Source records:
##############################

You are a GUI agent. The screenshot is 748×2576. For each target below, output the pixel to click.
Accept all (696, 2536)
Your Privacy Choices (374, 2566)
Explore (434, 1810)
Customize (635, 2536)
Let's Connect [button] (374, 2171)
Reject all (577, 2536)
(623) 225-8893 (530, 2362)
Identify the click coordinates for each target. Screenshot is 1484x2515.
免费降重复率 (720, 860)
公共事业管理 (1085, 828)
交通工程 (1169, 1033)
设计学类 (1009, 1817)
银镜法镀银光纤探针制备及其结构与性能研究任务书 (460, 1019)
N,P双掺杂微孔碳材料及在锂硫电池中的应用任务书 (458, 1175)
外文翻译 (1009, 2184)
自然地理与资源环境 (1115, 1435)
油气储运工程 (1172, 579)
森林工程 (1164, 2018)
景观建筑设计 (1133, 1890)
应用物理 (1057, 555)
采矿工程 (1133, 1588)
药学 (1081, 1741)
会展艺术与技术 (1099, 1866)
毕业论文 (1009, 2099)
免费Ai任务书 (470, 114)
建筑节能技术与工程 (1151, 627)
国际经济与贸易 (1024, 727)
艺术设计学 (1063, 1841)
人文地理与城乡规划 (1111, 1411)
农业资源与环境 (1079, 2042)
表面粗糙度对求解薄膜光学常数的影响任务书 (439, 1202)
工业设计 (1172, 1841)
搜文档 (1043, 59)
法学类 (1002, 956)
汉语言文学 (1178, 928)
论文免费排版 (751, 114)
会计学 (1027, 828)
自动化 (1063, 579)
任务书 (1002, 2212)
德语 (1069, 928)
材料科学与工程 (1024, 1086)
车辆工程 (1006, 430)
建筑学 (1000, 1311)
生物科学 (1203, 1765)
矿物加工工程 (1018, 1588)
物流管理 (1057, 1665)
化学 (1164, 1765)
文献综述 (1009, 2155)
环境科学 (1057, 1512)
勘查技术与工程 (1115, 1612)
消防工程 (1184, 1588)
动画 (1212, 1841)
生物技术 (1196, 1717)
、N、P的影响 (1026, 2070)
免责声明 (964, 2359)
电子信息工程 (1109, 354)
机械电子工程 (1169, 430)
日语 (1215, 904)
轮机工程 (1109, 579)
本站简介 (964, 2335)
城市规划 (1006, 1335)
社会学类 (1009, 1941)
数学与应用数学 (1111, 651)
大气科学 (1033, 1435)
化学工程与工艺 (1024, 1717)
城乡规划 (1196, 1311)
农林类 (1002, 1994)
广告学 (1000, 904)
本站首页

##############################

§ PROBLEM TO WORK ON: Only the lines from the one bearing "论文免费排版 (751, 114)" through the end of the entries above belong in the answer, each one exactly as given.

§ RESULT OF THE TASK:
论文免费排版 (751, 114)
会计学 (1027, 828)
自动化 (1063, 579)
任务书 (1002, 2212)
德语 (1069, 928)
材料科学与工程 (1024, 1086)
车辆工程 (1006, 430)
建筑学 (1000, 1311)
生物科学 (1203, 1765)
矿物加工工程 (1018, 1588)
物流管理 (1057, 1665)
化学 (1164, 1765)
文献综述 (1009, 2155)
环境科学 (1057, 1512)
勘查技术与工程 (1115, 1612)
消防工程 (1184, 1588)
动画 (1212, 1841)
生物技术 (1196, 1717)
、N、P的影响 (1026, 2070)
免责声明 (964, 2359)
电子信息工程 (1109, 354)
机械电子工程 (1169, 430)
日语 (1215, 904)
轮机工程 (1109, 579)
本站简介 (964, 2335)
城市规划 (1006, 1335)
社会学类 (1009, 1941)
数学与应用数学 (1111, 651)
大气科学 (1033, 1435)
化学工程与工艺 (1024, 1717)
城乡规划 (1196, 1311)
农林类 (1002, 1994)
广告学 (1000, 904)
本站首页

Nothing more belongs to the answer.